In order to know what an XML document actually means, you need to know its schema. A schema is a kind of dictionary that defines all the names of the elements and to some extent, what they mean. It also describes the grammar of the document: for example, we might say that a
<chapter> can be inside a
<book> but not the other way around.
You can make up your own schema, and that’s often advisable when modeling a unique business practice. But books and other kinds of literature are well-understood, and there’s already been a huge amount of thought put into how to properly model them in XML. If you’re in digital publishing, these are the three schemas you’re most likely to come across when modeling written works:
Originally designed for technical books, DocBook has emerged as an excellent general-purpose book schema. Because it’s in wide use, there are a lot of modern tools that understand it (including the excellent oXygen XML editor), and it’s trivial to generate other formats, including PDF and HTML, from a DocBook source.

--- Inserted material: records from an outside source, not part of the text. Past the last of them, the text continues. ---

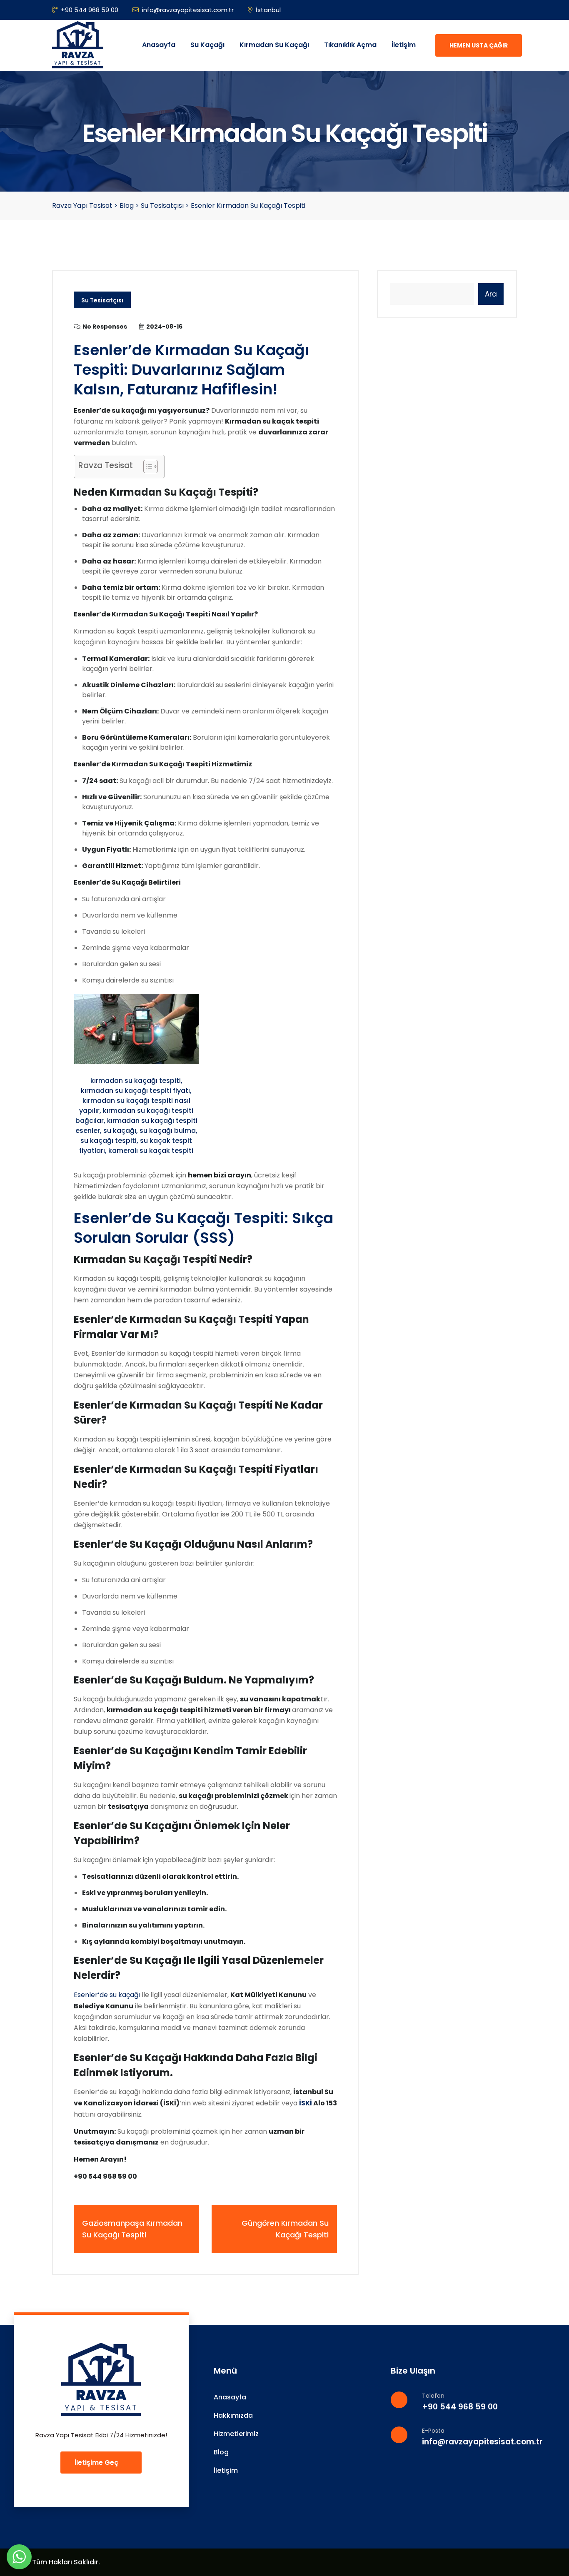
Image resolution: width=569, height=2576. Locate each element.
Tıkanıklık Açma (350, 45)
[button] (19, 2556)
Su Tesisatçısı (102, 300)
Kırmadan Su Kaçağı (274, 45)
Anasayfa (158, 45)
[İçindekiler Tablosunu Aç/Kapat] (146, 466)
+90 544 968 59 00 (89, 9)
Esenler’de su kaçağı (107, 1995)
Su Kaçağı (207, 45)
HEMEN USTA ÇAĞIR (478, 45)
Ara (491, 294)
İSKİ (305, 2103)
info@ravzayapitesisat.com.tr (188, 9)
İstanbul (268, 9)
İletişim (404, 45)
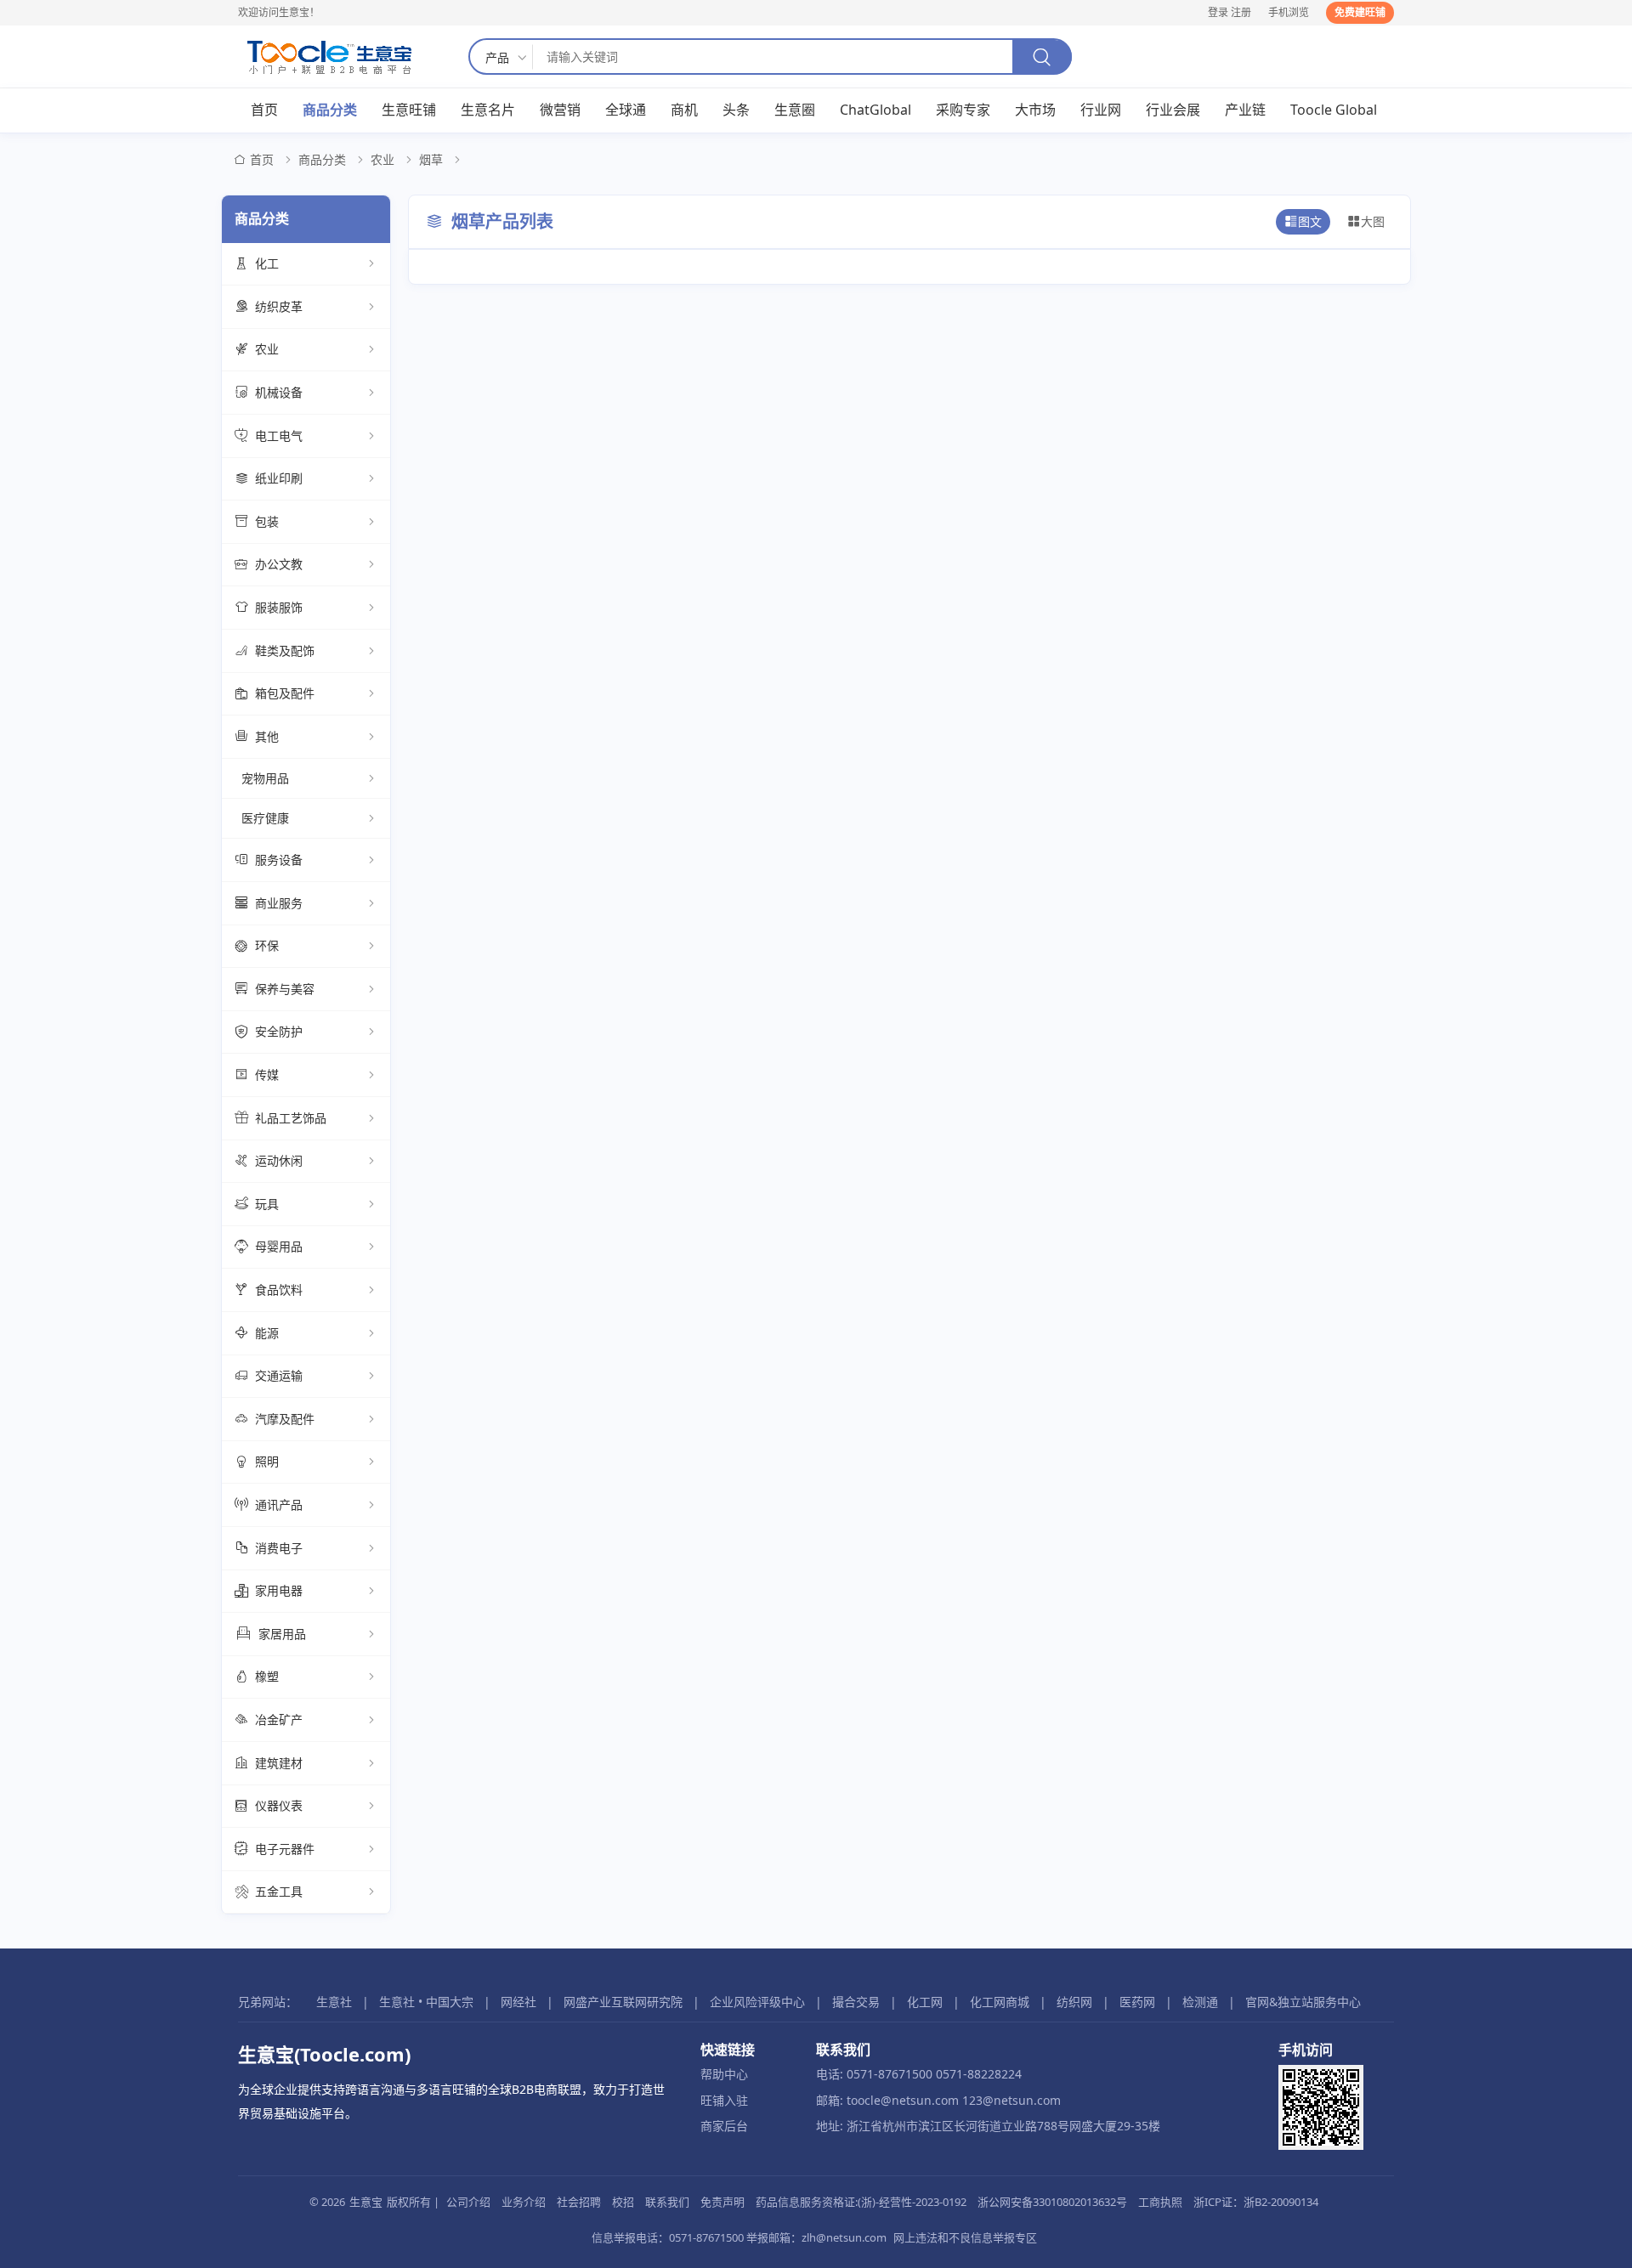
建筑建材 (279, 1763)
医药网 (1137, 2002)
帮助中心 (724, 2074)
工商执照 (1160, 2201)
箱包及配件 (284, 693)
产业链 (1245, 109)
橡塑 (267, 1676)
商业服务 (279, 903)
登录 (1218, 12)
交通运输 (279, 1375)
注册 (1241, 12)
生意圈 (794, 109)
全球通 (625, 109)
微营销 (560, 109)
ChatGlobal (875, 109)
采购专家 (963, 109)
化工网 (925, 2002)
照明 (267, 1461)
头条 (736, 109)
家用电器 (279, 1590)
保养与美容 (284, 989)
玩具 (267, 1204)
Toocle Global (1333, 109)
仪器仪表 (279, 1805)
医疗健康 (265, 818)
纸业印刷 (279, 478)
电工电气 (279, 435)
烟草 (431, 159)
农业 (382, 159)
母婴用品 (279, 1246)
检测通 (1200, 2002)
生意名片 (488, 109)
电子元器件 (284, 1849)
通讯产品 (279, 1504)
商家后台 (724, 2126)
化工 (267, 263)
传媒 (267, 1074)
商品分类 (330, 109)
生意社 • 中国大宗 (426, 2002)
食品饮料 (279, 1289)
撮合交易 (856, 2002)
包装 (267, 521)
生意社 (334, 2002)
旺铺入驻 (724, 2100)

Here’s a really simple DocBook document, in this case describing an article rather than a whole book:
<?xml version="1.0" encoding="utf-8"?> <article xmlns="http://docbook.org/ns/docbook" version="5.0" xml:lang="en"> <title>Sample article</title> <para>This is a very short article.</para> </article>
The Text Encoding Initiative is also used to model textual works, but supports methods to encode historical and academic texts. TEI allows document authors to include revision history, extensive footnoting and cross-references, and provides a rich tagging mechanism for poetry, drama, and other forms of human literature.
TEI is frequently used in library digitization and archiving projects, and it can be used to encode texts that might seem otherwise impossible to render in XML. This project from the University of Maryland really shows off TEI’s power: In Transition: Selected Poems by the Baroness Elsa von Freytag-Loringhoven.

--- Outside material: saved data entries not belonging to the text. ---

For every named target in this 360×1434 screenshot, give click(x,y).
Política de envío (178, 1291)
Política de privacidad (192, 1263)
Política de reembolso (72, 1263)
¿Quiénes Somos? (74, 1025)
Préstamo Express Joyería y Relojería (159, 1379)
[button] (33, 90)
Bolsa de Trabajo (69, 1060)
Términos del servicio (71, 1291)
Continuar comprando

In lots of ways, XHTML is wholly unsuited for use in book content. XHTML has almost no semantically-meaningful elements as applied to literature — there’s no built-in way to indicate a chapter, or footnotes, or dialogue versus description.

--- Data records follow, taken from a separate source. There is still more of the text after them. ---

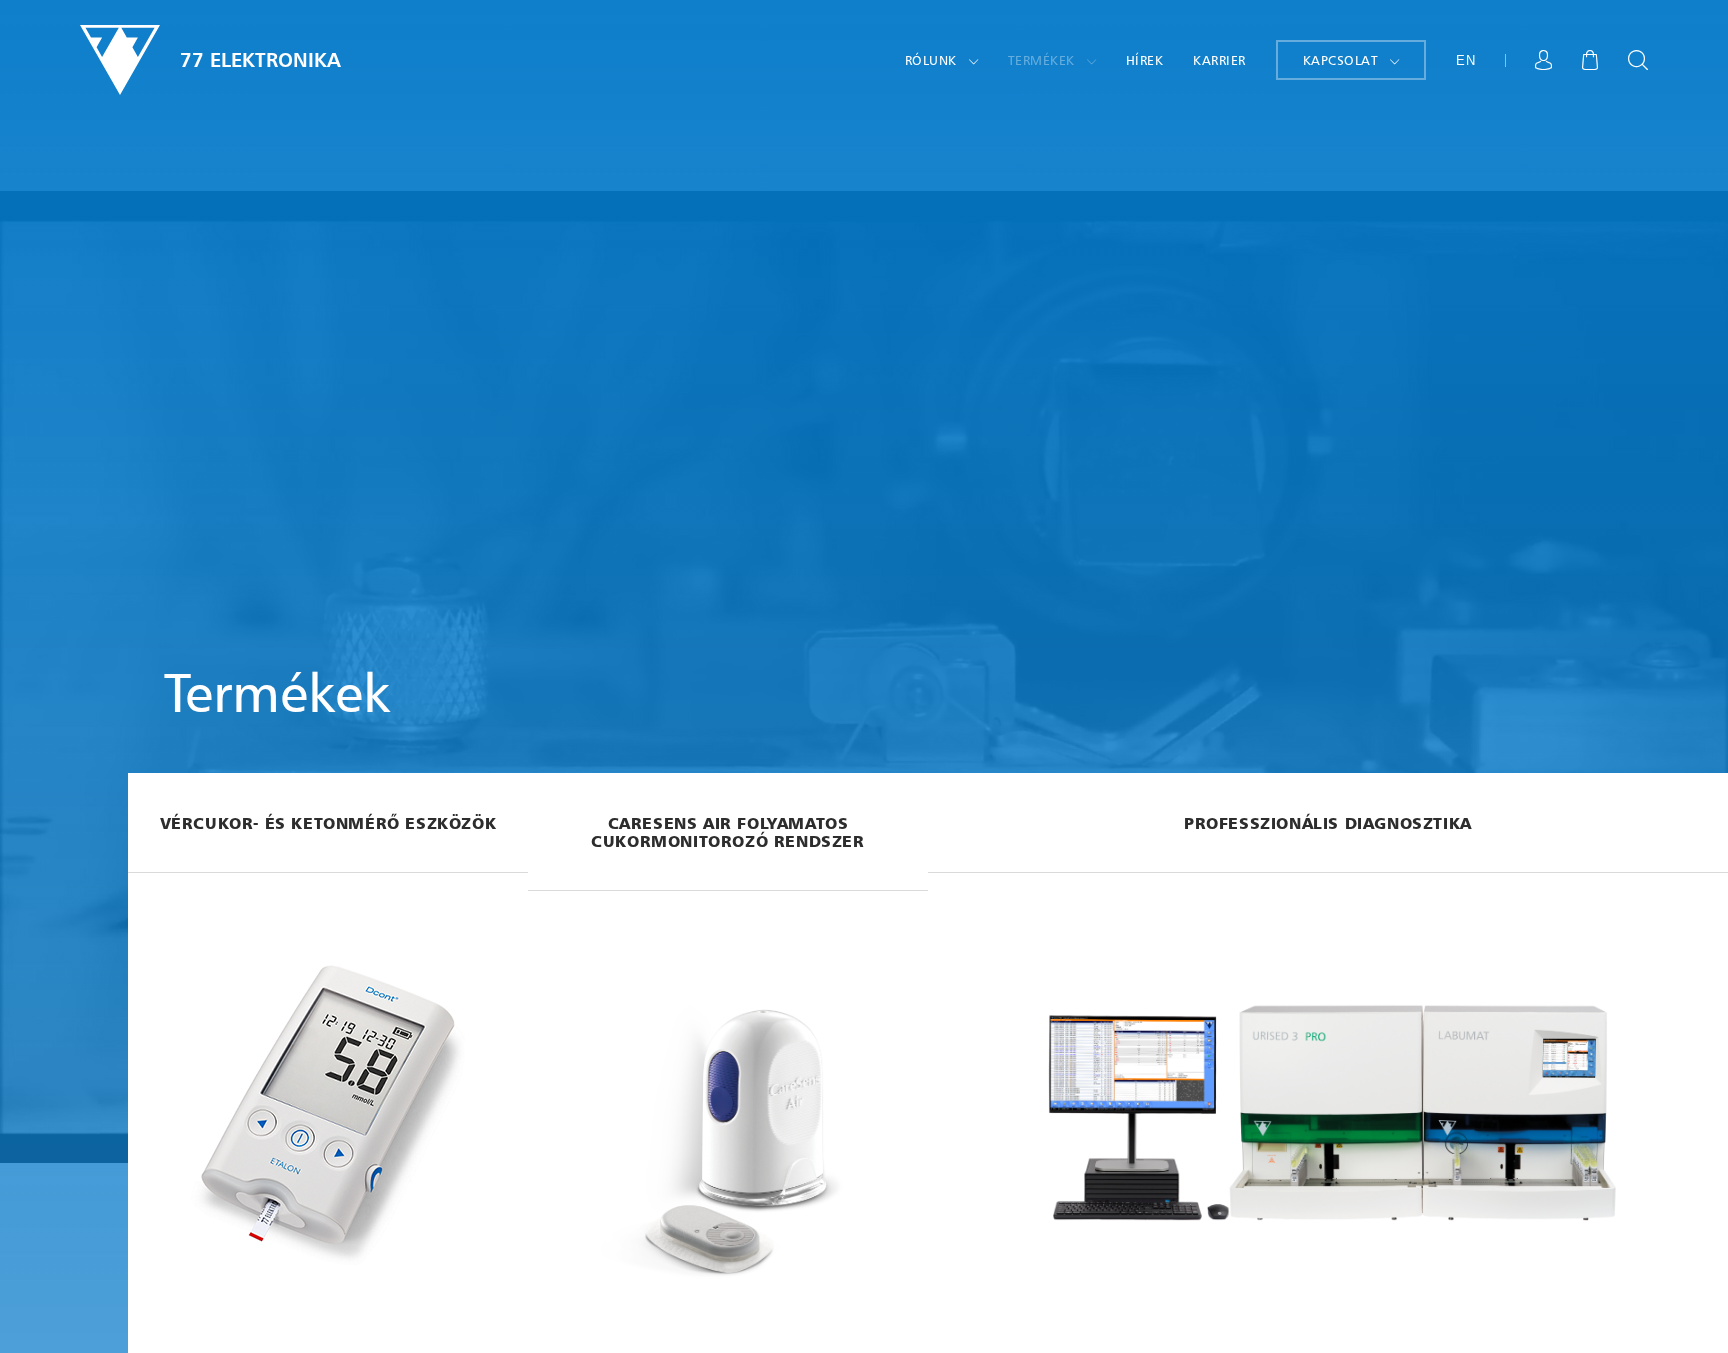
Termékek (1041, 60)
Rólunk (931, 60)
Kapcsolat (1341, 60)
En (1465, 60)
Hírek (1145, 60)
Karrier (1219, 60)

The advantage it does have is that it’s ubiquitous — thanks to the web — and many people who otherwise have no experience in XML or text encoding know at least a little HTML. Because of the web there are probably more works written in HTML today than in any other form in history.
By supplementing it with other forms of XML that do provide semantic structure, as in ePub, XHTML is demonstrably a useful and important commercial format.